Validation and Comparison of Calibration Techniques for Measurements of Carbon Dioxide in Atmospheric Air Standards ()
1. Introduction
The growing requirements concerning the accuracy of measurements and their traceability and worldwide comparability constitute a considerable challenge for the Brazilian National Metrology Institute (NMI), Inmetro, with its responsibility for ensuring the scientific background for the consistency and accuracy of all measurements in Brazil and South America society.
Withal, implementing efficient provisions in order to protect biodiversity and to act against climate change requires an effective and efficient, demand- oriented quality infrastructure (QI). This way, QI with its infrastructure can fulfil obligations laid down in international conventions such as the United Nations Framework Convention on Climate Change (UNFCCC) and use the instruments provided within the scope of the World Trade Organization (WTO). Regional research laboratories over wide will benefit from reliable, accredited measurement and testing capacities which have to be provided to ensure sustainable management.
Carbon dioxide (CO2) the largest contributor to the greenhouse effect, and its concentration in the atmosphere has been monitored using high accuracy techniques, such as gas chromatography, FTIR and cavity ring-down spectroscopy, instead of the established technique used at this type of monitoring―nondispersive infrared gas analyzers (ND-IR).

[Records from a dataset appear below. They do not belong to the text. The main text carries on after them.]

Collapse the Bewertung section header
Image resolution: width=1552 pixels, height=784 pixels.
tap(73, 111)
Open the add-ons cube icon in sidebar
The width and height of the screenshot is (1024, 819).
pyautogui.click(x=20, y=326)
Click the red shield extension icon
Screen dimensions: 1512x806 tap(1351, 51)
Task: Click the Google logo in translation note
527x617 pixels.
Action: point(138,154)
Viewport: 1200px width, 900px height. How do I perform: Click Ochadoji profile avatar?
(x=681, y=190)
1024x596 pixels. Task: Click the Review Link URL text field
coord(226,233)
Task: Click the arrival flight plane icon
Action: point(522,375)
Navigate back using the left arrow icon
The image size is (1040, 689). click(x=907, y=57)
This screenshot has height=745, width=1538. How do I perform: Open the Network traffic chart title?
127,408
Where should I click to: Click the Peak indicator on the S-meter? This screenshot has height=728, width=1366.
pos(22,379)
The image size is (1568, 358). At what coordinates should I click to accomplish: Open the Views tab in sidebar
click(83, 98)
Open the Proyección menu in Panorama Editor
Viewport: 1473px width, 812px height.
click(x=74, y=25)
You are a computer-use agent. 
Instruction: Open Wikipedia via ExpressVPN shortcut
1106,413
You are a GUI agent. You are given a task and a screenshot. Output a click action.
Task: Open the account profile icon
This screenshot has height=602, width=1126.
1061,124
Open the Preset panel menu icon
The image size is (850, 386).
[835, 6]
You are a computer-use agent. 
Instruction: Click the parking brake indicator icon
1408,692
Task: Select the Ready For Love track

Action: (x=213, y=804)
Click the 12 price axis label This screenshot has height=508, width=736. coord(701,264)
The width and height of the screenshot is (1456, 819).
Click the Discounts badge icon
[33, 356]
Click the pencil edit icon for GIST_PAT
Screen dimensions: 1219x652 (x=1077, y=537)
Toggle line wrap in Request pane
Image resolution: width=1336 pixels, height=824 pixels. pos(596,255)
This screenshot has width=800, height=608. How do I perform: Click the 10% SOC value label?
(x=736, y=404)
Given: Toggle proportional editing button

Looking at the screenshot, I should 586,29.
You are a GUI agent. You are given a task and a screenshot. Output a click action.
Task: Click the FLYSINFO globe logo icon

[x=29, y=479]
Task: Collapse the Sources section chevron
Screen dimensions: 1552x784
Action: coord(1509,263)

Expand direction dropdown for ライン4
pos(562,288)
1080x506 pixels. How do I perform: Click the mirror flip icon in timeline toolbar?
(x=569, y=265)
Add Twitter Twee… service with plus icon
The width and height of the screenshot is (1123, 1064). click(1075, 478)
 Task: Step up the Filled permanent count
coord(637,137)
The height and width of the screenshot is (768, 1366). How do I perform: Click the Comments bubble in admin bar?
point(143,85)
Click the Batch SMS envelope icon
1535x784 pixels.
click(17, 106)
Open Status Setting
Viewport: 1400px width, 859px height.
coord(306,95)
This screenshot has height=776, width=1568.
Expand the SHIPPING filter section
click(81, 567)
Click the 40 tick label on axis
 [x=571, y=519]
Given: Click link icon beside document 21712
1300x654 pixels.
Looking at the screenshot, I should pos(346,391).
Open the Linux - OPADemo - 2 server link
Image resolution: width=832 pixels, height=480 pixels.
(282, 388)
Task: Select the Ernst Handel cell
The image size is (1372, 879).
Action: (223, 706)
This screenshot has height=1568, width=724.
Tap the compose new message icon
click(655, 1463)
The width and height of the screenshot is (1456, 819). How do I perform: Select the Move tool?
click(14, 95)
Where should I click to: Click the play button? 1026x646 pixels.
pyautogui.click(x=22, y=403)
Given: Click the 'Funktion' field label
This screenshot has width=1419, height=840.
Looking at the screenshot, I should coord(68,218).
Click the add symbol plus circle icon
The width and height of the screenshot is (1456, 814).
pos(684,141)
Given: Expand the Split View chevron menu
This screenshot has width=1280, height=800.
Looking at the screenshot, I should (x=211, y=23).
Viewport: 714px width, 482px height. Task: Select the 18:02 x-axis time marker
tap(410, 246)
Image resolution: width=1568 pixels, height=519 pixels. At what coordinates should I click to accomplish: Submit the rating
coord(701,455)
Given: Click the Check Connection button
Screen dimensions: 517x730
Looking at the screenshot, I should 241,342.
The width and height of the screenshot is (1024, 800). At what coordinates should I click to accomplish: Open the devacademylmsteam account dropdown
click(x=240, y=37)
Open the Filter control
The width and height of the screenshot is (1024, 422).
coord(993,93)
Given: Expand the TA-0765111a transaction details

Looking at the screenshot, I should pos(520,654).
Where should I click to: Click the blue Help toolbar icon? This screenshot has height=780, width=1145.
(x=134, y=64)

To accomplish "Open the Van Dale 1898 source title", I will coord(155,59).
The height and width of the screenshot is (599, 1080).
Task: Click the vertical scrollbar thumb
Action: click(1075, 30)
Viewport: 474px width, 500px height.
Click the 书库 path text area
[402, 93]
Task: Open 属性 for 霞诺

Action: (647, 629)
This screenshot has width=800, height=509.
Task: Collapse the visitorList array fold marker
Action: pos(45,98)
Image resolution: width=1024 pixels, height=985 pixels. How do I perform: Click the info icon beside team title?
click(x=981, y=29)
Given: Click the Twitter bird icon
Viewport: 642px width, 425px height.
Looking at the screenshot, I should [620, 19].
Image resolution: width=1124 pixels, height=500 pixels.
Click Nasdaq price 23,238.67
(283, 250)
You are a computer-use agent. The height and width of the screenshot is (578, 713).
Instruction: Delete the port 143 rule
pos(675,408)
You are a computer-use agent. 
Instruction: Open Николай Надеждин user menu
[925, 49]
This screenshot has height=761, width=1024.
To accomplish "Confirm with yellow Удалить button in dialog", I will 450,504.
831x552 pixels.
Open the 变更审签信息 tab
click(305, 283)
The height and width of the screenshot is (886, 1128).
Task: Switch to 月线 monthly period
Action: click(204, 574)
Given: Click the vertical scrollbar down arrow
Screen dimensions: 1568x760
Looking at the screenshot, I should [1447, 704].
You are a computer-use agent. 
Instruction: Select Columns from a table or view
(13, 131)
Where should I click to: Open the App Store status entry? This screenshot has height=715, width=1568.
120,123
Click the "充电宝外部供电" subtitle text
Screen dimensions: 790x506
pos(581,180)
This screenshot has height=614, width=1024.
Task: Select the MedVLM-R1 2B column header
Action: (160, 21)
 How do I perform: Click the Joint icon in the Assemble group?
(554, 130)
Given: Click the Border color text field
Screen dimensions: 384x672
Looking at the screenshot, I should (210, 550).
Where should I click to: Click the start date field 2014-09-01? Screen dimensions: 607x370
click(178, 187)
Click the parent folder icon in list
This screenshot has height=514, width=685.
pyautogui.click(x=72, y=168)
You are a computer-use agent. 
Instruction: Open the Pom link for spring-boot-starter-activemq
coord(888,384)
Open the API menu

This is need as measurements of CO2 in the atmosphere require that uncertainty in the concentration of reference gas mixtures be lower than 0.1 μmol∙mol−1 [1] .
Aiming to integrate Inmetro’s mission to promote citizens’ quality of life and the challenges of global metrology with regard to air quality analysis, the Gas Analysis Laboratory (Lanag) has been working for the development and certification of mixtures of standard gases destined to atmospheric and air quality monitoring [2] [3] [4] [5] . In this way, the objective of this study is the development of methodologies either by cavity ring down system (CRDS) and by gas chromatography with a flame ionization detector coupled to a methaniser catalyst (GC-FIDmeth), and its posterior comparison of results of method validation. The idea of this work is to evaluate the results of the best technique using primary standard gas mixtures, which are not easily available or widely applied at laboratories that make atmospheric analysis on this type of component. This evaluation is based on the results obtained by the validation of this methods developed by the use of primary standard gas mixtures of carbon dioxide matrix at atmospheric levels in a synthetic clean dry air. Preliminary analysis usually using GC-FIDmeth for this type of gas mixtures standard is presented on a key-comparison analysis―CCQM-K52 [32] , among diverse national metrology institutes that shows an average relative expanded uncertainty of 0.25%, while Inmetro estimated an uncertainty of 1%. Nevertheless, the method after this comparison was optimized. Besides, a new technique, CRDS, was implemented and used to compare the preliminary results. Up to now, there are no studies published on CO2 at atmospheric air standard analysis by this specific spectroscopy technique. In this way, this study is proposed for the quantification of the concentration of carbon dioxide in synthetic clean dry air at a range of 370 to 835 μmol∙mol−1, analyzed by both techniques: GC-FIDmeth and CRDS, of which the methods were validated and compared, in order to provide reliability of this type of measurements regarding analysis of greenhouse gases.
2. Materials and Methods
2.1. Methanizer Gas Cromatography with FID Detector
Low level concentration of atmospheric carbon dioxide must be accurately quantified using methods with the highest sensitivity and the lowest possible detection limit. The flame ionization detector (FID) detects CH4 but CO and CO2 have to be reduced to CH4 to be detected. The reduction is achieved by using a methanizer composed of a catalyst, usually metallic nickel, at high temperature in presence of hydrogen, placed between the analytical column outlet and the detector [6] .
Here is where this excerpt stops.